Published in final edited form as: Nat Genet. 2014 Mar 23;46(5):427–429. doi: 10.1038/ng.2928

Small cell carcinoma of the ovary, hypercalcemic type, displays frequent inactivating germline and somatic mutations in SMARCA4

Pilar Ramos 1,2,15, Anthony N Karnezis 3,4,15, David W Craig 1, Aleksandar Sekulic 1,5, Megan L Russell 1, William P D Hendricks 1, Jason J Corneveaux 1, Michael T Barrett 1, Karey Shumansky 6, Yidong Yang 6, Sohrab P Shah 3,6, Leah M Prentice 4, Marco A Marra 7, Jeffrey Kiefer 1, Victoria L Zismann 1, Troy A McEachron 1, Bodour Salhia 1, Jaime Prat 8, Emanuela D'Angelo 8, Blaise A Clarke 9, Joseph G Pressey 10, John H Farley 11, Stephen P Anthony 12, Richard B S Roden 13, Heather E Cunliffe 1,14, David G Huntsman 3,4,16, Jeffrey M Trent 1,16
PMCID: PMC4332808  NIHMSID: NIHMS660054  PMID: 24658001

Abstract

Small cell carcinoma of the ovary of hypercalcemic type (SCCOHT) is an extremely rare, aggressive cancer affecting children and young women.
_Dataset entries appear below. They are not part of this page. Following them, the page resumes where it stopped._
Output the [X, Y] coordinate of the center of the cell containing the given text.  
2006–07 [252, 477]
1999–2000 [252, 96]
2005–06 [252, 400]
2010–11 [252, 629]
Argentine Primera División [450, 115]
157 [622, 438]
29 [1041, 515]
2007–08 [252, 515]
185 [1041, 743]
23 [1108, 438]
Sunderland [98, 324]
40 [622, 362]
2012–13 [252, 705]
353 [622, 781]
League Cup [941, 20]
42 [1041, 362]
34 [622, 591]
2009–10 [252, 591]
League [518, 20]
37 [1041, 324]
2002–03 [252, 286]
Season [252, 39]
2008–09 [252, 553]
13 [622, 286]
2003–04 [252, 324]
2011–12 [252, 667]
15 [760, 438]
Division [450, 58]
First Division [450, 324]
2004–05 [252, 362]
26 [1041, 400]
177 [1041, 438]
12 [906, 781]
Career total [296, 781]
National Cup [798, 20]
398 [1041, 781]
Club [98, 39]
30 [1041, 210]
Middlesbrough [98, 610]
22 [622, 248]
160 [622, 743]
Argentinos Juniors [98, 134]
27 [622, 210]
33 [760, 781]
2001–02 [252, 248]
We identified germline and somatic inactivating mutations in the SWI/SNF chromatin-remodeling gene SMARCA4 in 69% (9/13) of SCCOHT cases in addition to SMARCA4 protein loss in 82% (14/17) of SCCOHT tumors but in only 0.4% (2/485) of other primary ovarian tumors. These data implicate SMARCA4 in SCCOHT oncogenesis.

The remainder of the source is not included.